Focus on Guiterrez's Memoir as Immigration Continues to Make Headlines
An extended excerpt of Gutierrez's new book is now available on Alternet. The passage clearly demonstrates Guiterrez's blend of personal history and racial scholarship. Illustrating how his father's deportation fit in with the general xenophobia towards Mexican immigrants, Gutierrez writes:
My father’s deportation story was not particularly unusual in Arizona’s mining towns at that time. It was just part of the landscape, one of the sacrifices Mexicans risked in order to work in the mines, join the union, get steady pay and a company doctor, raise the kids, maybe send them to college and get them out from underground. My father was deported in 1932. It was at the height of anti-immigrant hysteria that had been growing for two decades. Madison Grant’s highly influential book, The Passing of the Great Race, had been published in 1916. Grant described the United States as the highest accomplishment of the Nordic race of northern and western Europe, a place where Democracy flourished because it had been founded by this Nordic white race. The greatest danger America faced was the immigration of non-Nordic people. They would pollute the purity of America and debase the values, morals, and intelligence of the American people. Mexicans fit Grant’s definition of a “population of race bastards” as an example of a people whose inferior Indian blood would dominate whatever good white blood there may have been in a mestizo.

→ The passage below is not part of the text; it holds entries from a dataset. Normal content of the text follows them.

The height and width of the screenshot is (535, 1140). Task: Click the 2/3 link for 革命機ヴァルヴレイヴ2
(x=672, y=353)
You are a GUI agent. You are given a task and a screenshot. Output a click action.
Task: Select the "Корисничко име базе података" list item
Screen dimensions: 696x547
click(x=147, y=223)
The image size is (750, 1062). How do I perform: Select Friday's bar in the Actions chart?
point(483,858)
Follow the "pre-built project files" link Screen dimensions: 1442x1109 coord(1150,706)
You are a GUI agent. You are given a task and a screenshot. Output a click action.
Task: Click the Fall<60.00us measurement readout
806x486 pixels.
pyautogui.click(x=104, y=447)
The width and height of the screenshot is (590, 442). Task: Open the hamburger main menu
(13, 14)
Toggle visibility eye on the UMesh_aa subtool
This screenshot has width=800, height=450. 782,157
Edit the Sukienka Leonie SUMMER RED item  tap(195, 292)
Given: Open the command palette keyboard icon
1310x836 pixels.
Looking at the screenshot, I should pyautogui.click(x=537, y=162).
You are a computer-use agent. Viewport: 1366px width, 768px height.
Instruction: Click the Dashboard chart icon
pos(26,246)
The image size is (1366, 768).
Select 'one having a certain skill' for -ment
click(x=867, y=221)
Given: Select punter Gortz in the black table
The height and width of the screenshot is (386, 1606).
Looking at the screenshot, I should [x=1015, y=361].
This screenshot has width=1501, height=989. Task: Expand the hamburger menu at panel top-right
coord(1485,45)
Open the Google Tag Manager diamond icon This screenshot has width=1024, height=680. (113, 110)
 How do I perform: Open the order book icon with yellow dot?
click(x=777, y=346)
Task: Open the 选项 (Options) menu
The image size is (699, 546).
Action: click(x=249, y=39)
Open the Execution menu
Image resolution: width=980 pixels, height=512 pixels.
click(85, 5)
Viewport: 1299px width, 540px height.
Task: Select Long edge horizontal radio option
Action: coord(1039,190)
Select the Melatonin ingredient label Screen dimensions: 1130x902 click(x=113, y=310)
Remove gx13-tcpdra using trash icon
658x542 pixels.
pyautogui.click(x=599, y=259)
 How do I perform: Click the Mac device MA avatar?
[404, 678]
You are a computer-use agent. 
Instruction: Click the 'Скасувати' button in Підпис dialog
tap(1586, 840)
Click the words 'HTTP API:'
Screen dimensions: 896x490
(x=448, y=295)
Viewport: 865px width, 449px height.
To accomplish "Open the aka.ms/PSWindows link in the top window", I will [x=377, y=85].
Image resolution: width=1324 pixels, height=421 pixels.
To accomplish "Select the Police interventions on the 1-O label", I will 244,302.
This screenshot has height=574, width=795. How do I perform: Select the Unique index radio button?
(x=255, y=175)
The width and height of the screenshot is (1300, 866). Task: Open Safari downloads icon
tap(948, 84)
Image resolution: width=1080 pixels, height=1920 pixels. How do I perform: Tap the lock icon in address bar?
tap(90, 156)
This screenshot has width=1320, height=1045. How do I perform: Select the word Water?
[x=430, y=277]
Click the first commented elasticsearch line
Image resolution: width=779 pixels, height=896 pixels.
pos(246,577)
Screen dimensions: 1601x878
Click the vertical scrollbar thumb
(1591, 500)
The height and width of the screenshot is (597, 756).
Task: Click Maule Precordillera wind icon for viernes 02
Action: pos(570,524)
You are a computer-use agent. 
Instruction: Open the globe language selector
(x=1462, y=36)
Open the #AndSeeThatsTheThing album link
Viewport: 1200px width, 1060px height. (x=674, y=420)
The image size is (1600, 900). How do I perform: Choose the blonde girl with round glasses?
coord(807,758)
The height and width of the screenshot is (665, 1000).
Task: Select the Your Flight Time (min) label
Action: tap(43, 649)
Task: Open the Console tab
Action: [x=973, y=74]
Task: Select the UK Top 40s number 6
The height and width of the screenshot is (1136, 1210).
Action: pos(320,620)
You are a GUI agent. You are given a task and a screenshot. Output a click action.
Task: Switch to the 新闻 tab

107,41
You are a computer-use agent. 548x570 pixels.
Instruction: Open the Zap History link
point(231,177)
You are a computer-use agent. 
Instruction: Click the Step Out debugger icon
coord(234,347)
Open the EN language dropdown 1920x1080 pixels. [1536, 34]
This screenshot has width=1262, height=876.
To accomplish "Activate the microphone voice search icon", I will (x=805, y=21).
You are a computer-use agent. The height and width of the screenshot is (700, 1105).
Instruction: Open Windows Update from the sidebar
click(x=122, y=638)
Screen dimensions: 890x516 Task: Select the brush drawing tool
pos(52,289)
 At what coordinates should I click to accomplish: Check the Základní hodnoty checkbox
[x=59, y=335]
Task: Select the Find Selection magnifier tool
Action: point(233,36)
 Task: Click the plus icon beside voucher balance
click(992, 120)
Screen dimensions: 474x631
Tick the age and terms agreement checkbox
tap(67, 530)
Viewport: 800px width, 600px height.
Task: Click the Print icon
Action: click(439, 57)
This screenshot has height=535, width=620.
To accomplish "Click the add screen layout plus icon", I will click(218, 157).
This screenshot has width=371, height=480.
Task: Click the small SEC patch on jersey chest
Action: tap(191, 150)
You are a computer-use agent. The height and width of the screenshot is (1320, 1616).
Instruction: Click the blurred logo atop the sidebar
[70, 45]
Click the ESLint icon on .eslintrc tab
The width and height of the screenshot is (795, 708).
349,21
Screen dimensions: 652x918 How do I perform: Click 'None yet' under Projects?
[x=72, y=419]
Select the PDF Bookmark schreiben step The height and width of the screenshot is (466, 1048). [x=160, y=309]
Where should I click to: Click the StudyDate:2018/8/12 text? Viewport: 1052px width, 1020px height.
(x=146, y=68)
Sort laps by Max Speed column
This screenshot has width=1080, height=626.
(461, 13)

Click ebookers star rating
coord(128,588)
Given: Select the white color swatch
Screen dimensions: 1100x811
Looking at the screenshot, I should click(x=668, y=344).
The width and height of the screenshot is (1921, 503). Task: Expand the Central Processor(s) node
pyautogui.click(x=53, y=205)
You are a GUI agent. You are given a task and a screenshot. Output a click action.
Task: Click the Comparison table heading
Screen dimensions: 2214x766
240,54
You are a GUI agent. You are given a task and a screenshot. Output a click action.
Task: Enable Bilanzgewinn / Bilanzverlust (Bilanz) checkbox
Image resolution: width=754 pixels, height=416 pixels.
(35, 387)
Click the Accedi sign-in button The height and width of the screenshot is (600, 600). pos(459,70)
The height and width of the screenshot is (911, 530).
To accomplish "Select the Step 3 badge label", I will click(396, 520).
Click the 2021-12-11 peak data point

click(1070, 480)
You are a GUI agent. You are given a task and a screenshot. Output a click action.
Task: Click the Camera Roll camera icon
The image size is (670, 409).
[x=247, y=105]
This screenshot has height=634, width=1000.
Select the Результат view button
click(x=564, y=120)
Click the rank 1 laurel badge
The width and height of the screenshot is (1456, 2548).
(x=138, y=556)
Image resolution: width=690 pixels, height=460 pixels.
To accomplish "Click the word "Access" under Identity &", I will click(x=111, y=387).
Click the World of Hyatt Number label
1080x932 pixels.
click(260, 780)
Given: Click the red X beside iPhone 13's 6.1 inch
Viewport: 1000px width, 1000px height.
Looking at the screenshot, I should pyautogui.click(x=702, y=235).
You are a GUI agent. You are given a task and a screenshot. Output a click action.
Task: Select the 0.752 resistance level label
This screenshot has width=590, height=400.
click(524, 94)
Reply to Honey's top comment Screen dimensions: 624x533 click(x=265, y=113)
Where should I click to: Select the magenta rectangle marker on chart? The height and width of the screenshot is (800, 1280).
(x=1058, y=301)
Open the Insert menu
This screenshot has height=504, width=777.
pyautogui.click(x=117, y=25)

The mestizo, in his view, was a moral cripple incapable of democratic government.
Arizona political blogger David Safier commends the book for being accessible even to those unversed in Chicano history and recommends that his readers "read the whole thing."
In anticipation of its forthcoming release in Spanish, To Sin Against Hope is also getting attention in the Spanish-speaking community. Telemundo recently published an overview of Gutierrez's book.